Hibiscus a Possible Help for Hypertension

Hibiscus, an easily accessible and popular herb, has been shown in a recent study to be very good for reducing blood pressure in hypertensive people.

Hibiscus flowers have been used historically to treat high blood pressure, liver disease, and fever. It now turns out that in addition to ascorbic and citric acid (vitamin C), they contain a number of important vasoactive alkaloids, anthocyanins and quercetin, which may lay behind this blood-pressure benefit.

The study referred to was designed to compare the blood pressure lowering effects of “Sour tea,” made from Hibiscus sabdariffa, with ordinary black tea (Camellia sinensis) in type II diabetics with mild high blood pressure. Sixty such patients, none of whom were taking antihypertensive or lipid-lowering medications, were randomly assigned to drink one cup of Sour tea or black tea twice daily for one month. Each infusion was to be made with one tea sachet weighing 2 gm, placed in a teapot with 240 ml boiling water, and steeped for 20–30 minutes. They were permitted to add one cube of sugar.

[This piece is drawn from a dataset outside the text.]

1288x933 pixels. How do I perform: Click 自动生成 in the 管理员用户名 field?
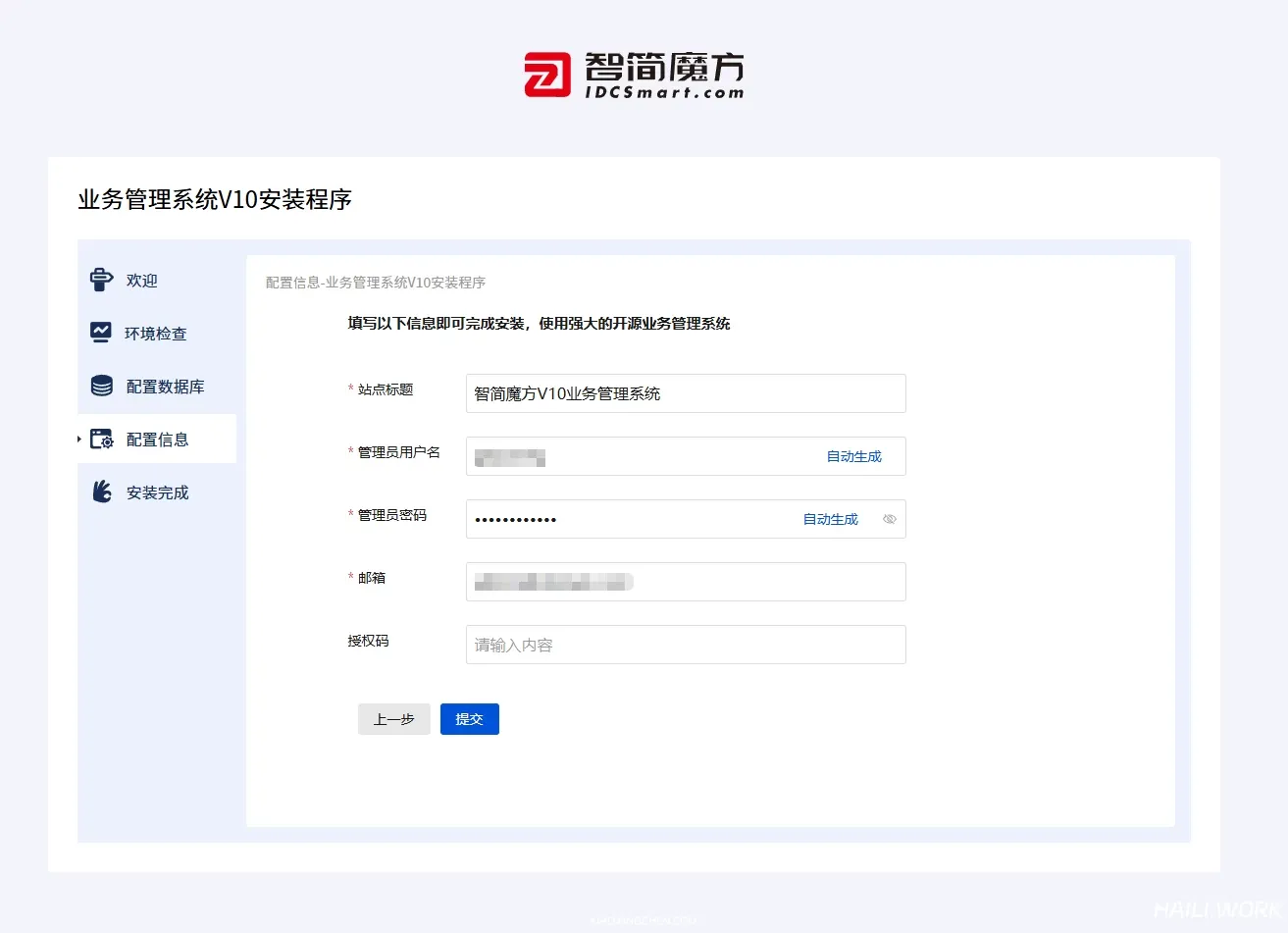(853, 456)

The average systolic blood pressure (SBP) in the Hibiscus group decreased from 134.4 ± 11.8 mmHg at baseline to 112.7 ± 5.7 mmHg after 1 month, a robust 16% reduction. Among the black tea drinkers, the average SBP actually increased over the month, from 118.6 ± 14.9 mmHg at baseline to 127.3 ± 8.7 mmHg, a 7.3% rise. There were no statistically significant changes in mean diastolic blood pressure in either group.

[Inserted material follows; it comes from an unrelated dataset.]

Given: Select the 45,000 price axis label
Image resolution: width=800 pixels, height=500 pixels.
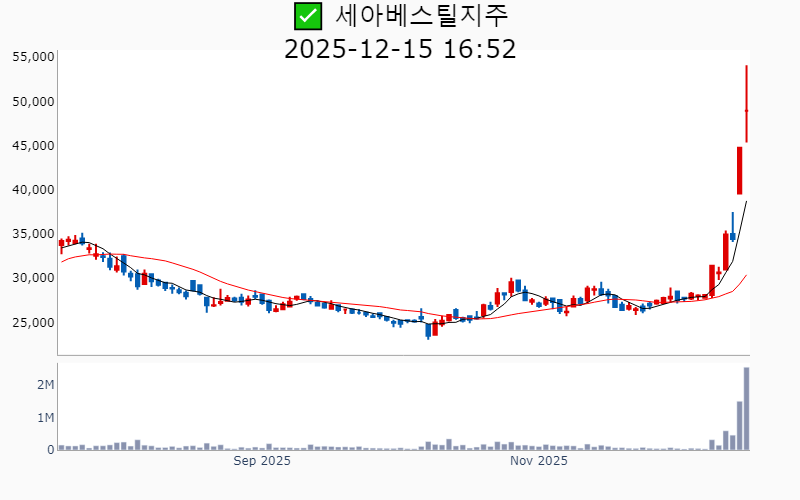Looking at the screenshot, I should [32, 145].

Overall, the interventions were deemed “effective” (i.e., producing significant decreases in systolic pressure) in 48% of the Sour tea patients but only 15% of the black tea patients. The study was written up in the Journal of Human Hypertension, 2009; 23: 48–54). The findings are highly supportive of Hibiscus as a remedy for mild blood pressure elevations, in which the risks and costs of drug therapy may not be outweighed by their expected benefits, or in cases where a patient does not want to begin pharmaceutical treatment.